*Data:*
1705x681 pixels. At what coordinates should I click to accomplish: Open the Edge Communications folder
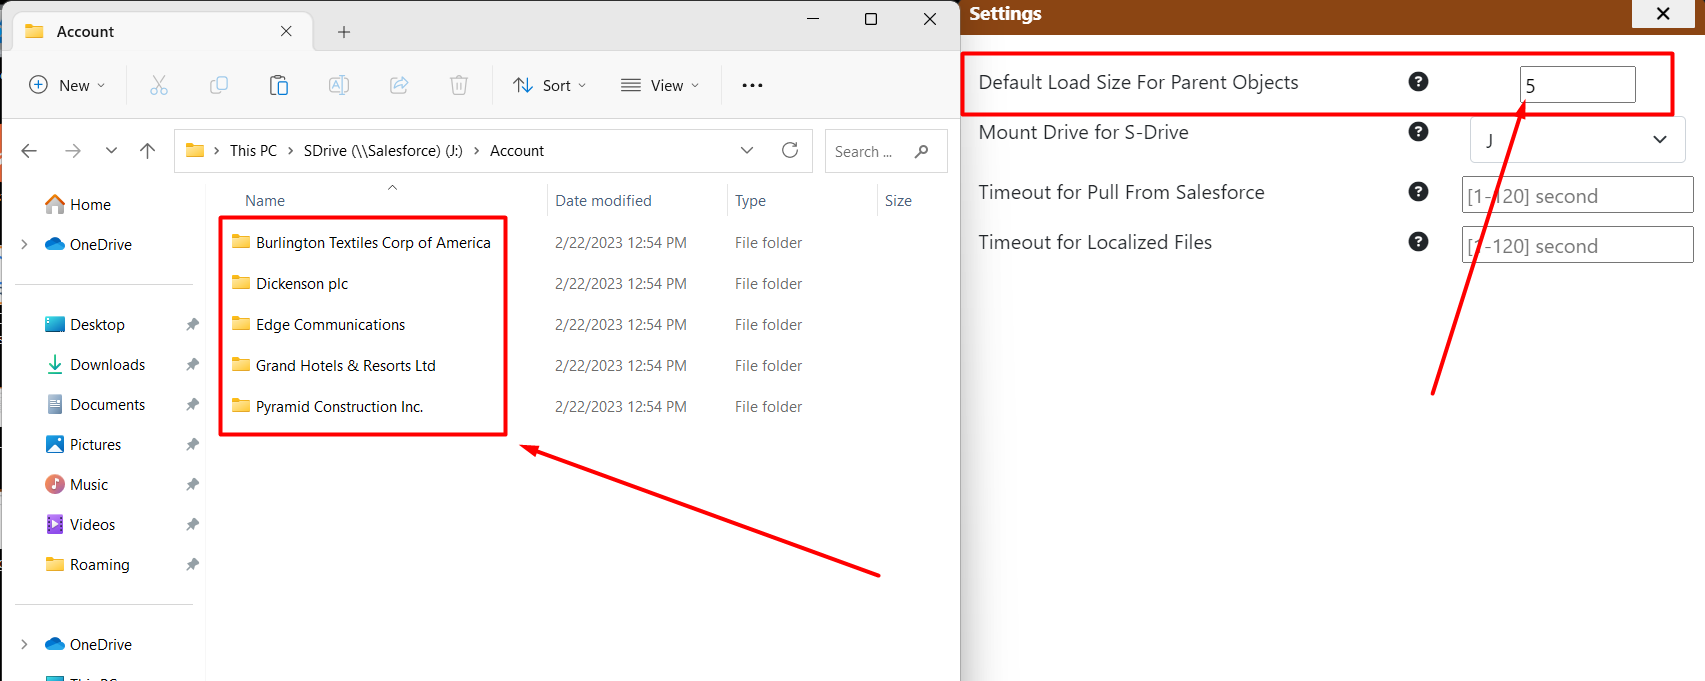point(330,325)
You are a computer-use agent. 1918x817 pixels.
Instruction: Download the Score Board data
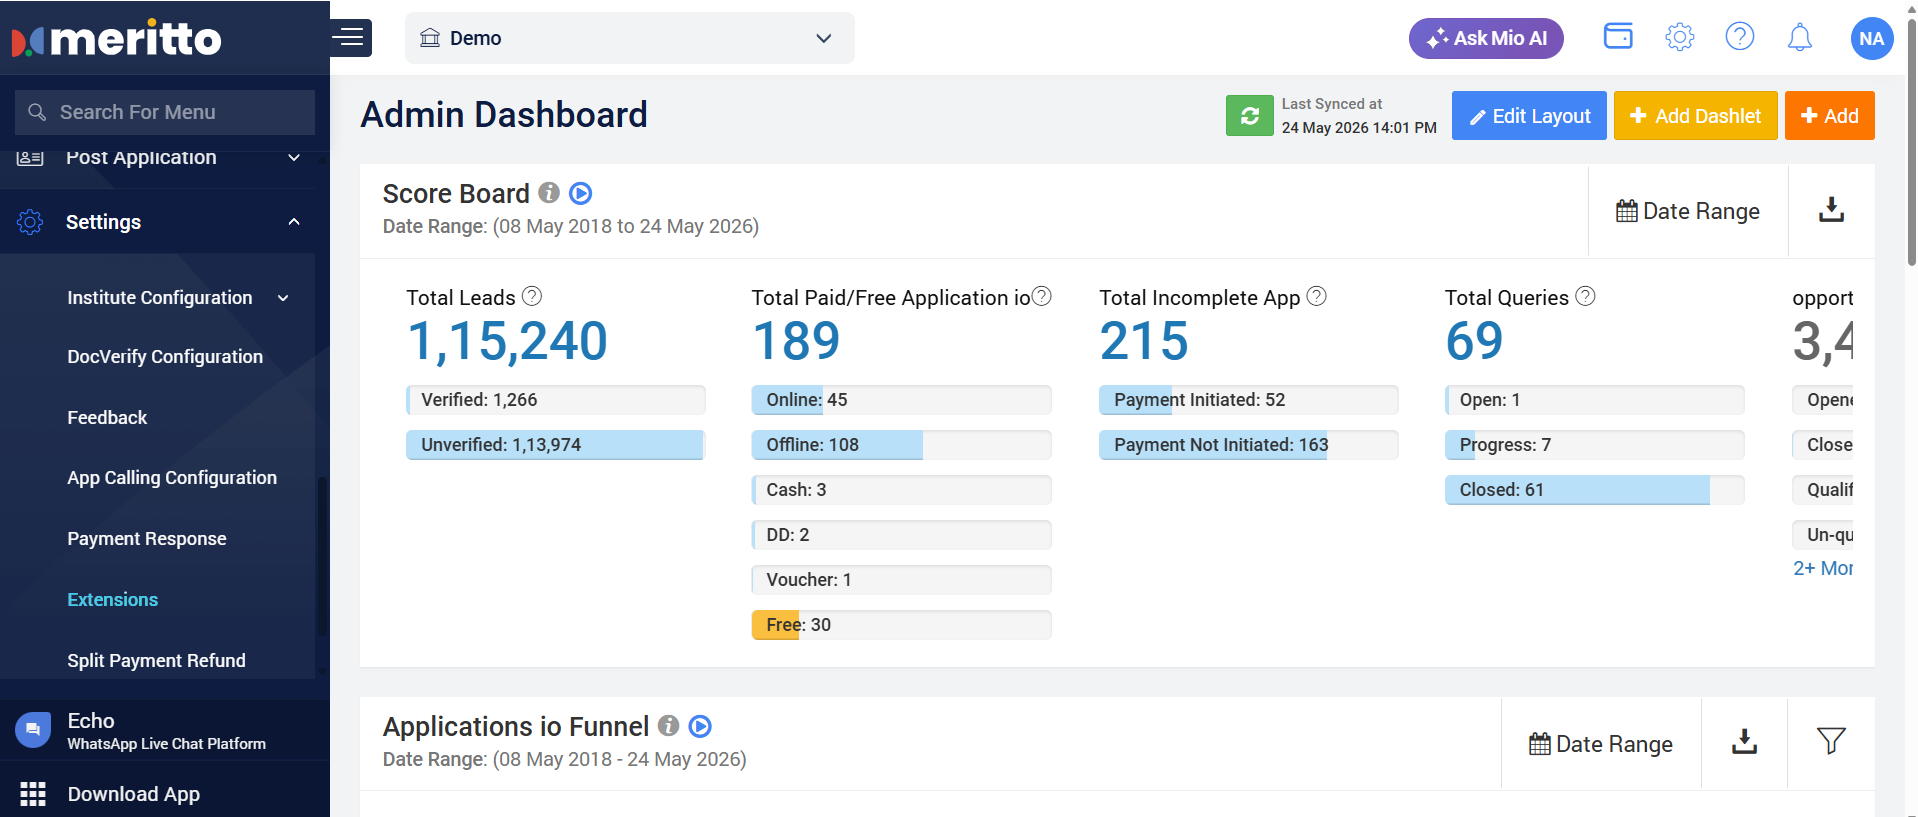click(x=1831, y=210)
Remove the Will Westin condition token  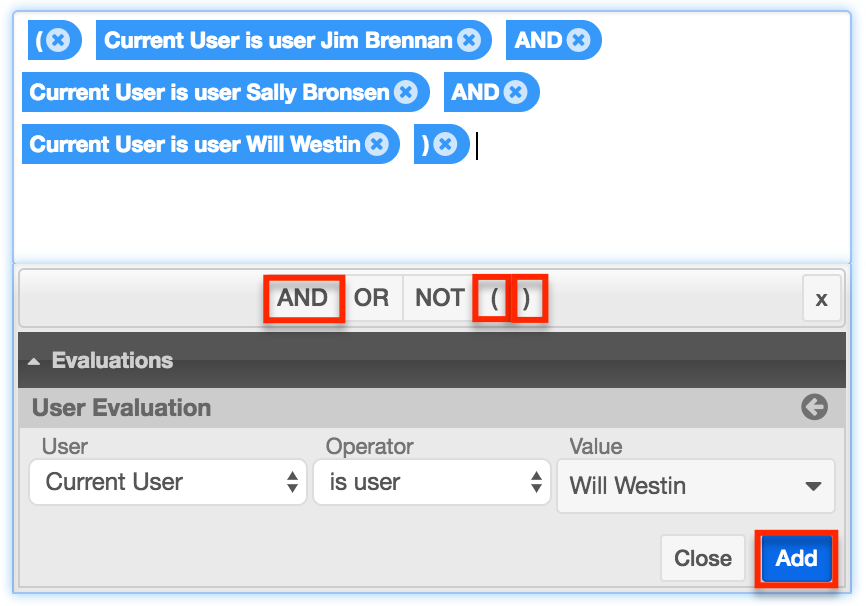click(376, 145)
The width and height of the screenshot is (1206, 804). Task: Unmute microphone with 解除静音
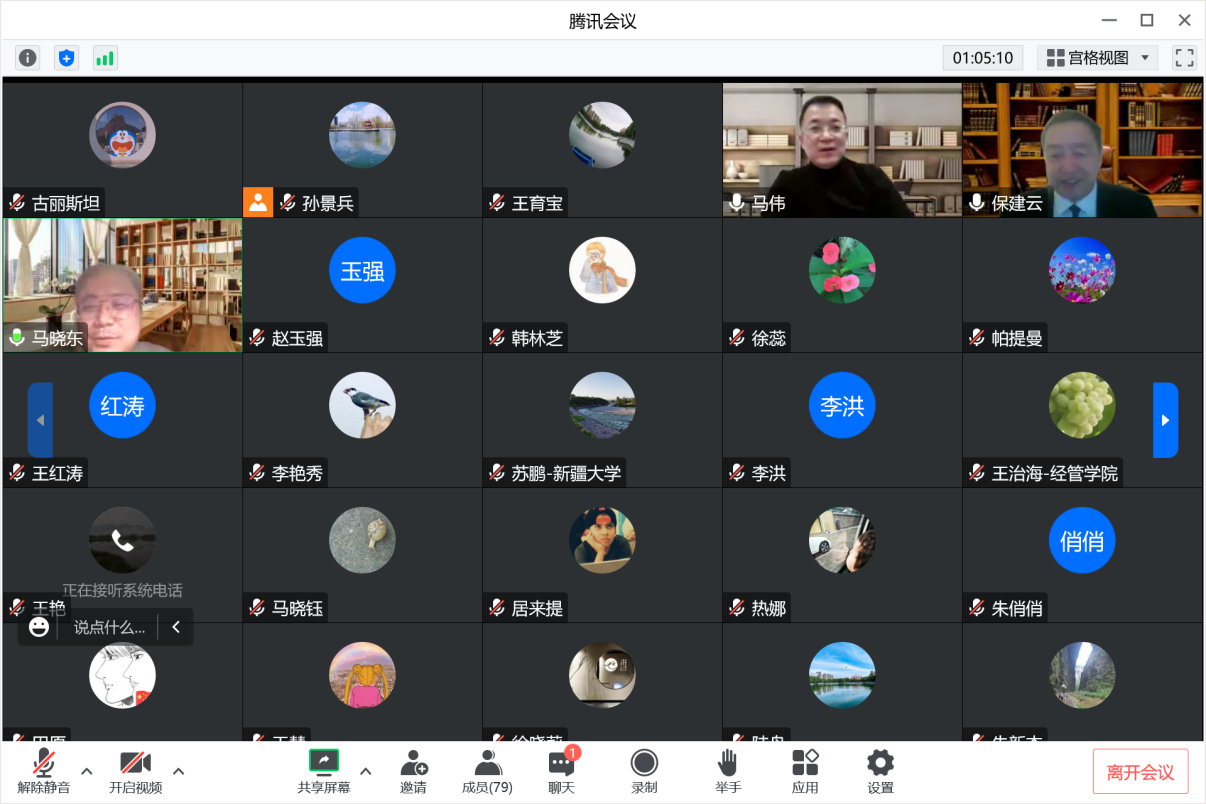(x=43, y=771)
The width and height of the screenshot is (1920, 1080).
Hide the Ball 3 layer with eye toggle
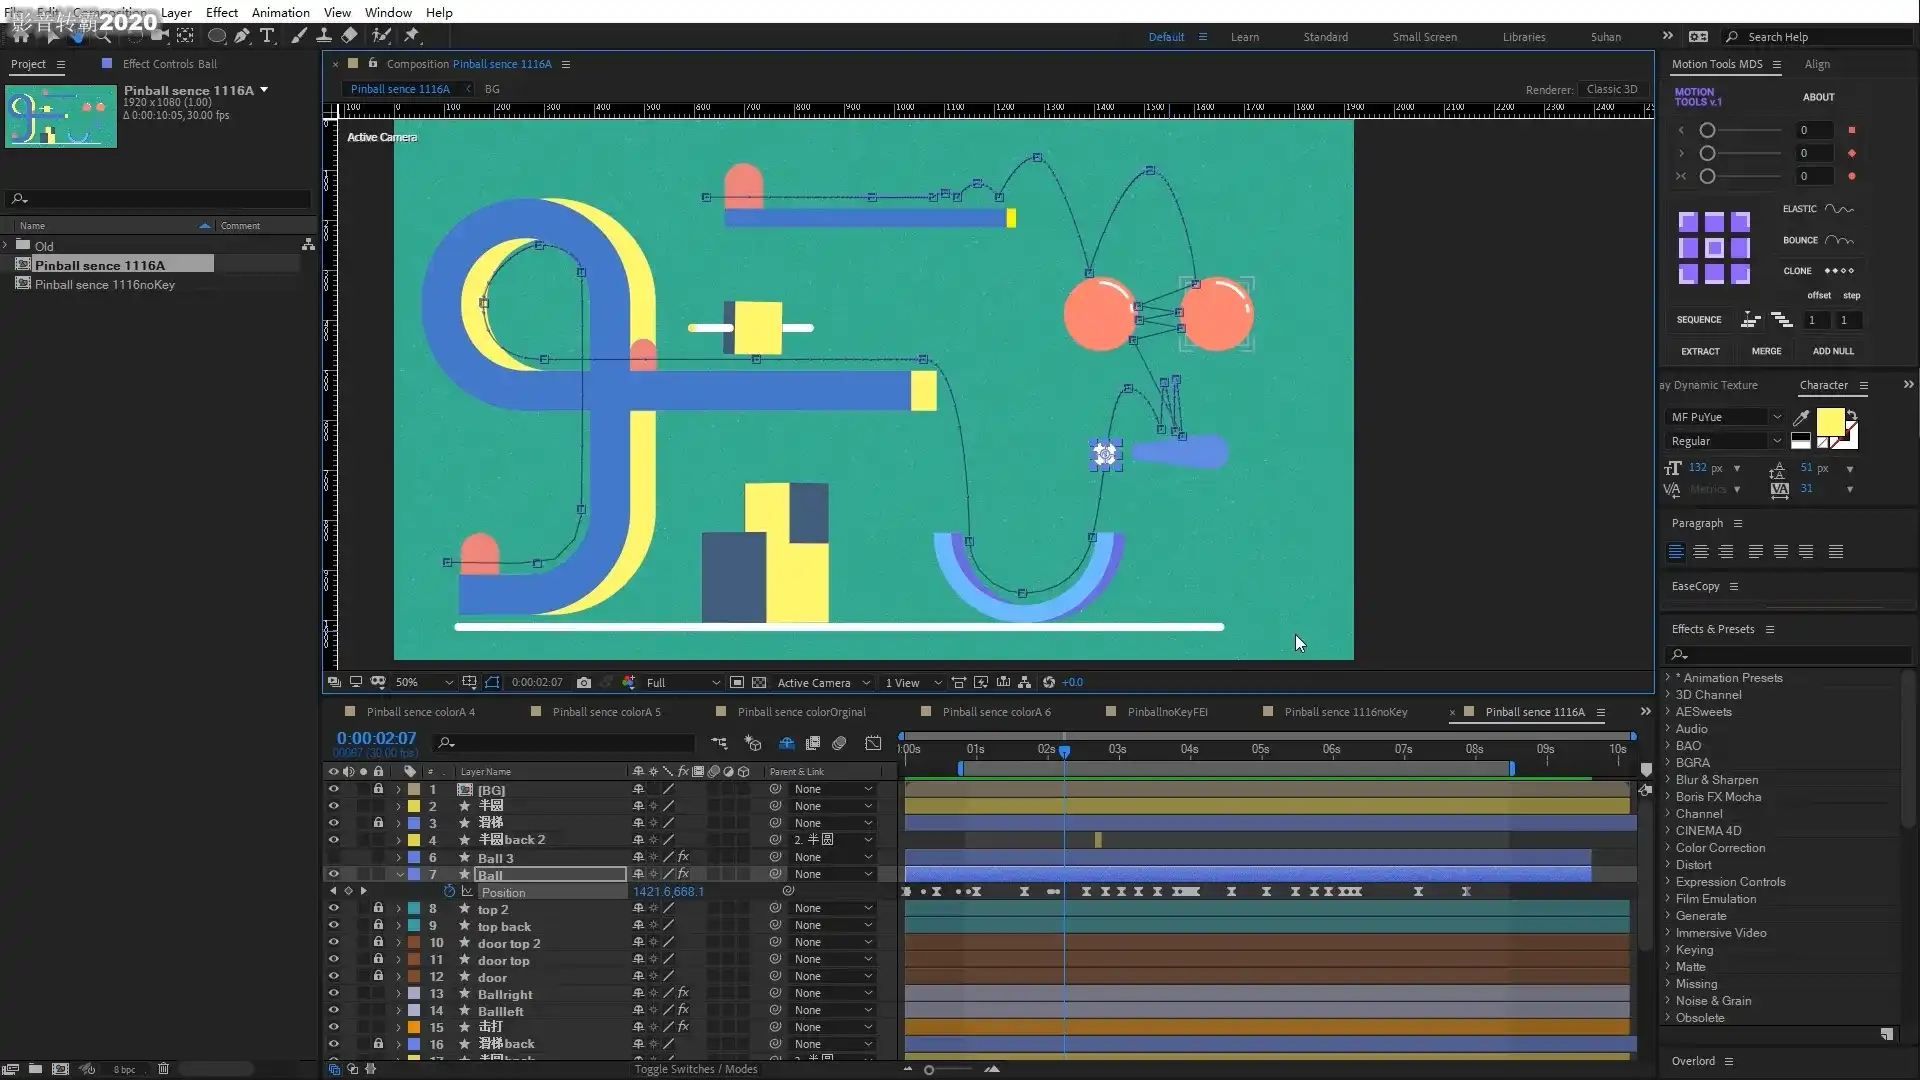pyautogui.click(x=333, y=857)
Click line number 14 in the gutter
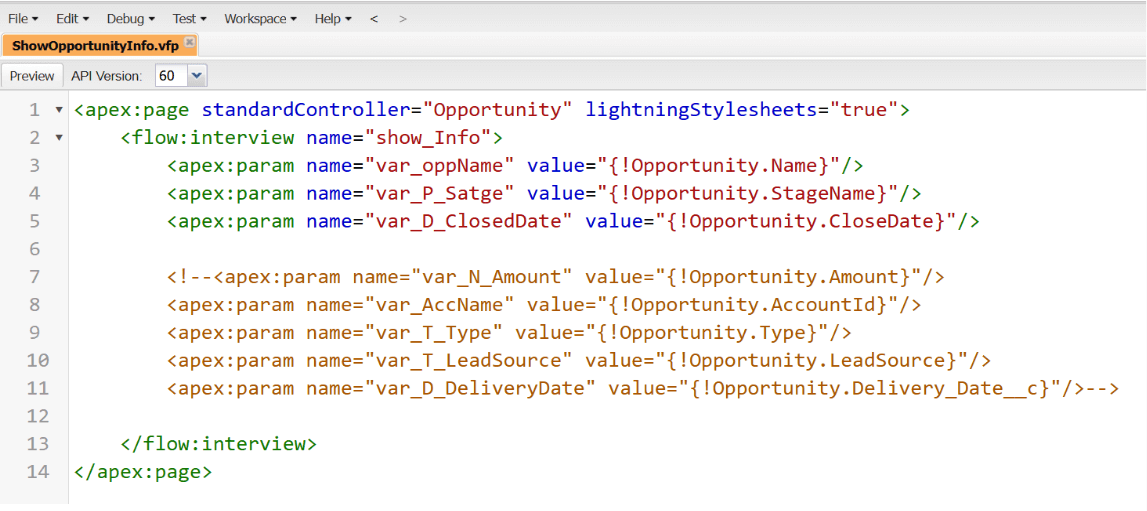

*Brief:* Please rewrite the entries from the line containing "The width and height of the screenshot is (1920, 1080)." through the end of the entries, inclusive, replacing "eye toggle" with "visibility toggle" and keeping everything else the same. Leave out the pictures.

*Task response:*
The width and height of the screenshot is (1920, 1080).
Hide the Ball 3 layer with visibility toggle
pyautogui.click(x=333, y=857)
Click line number 14 in the gutter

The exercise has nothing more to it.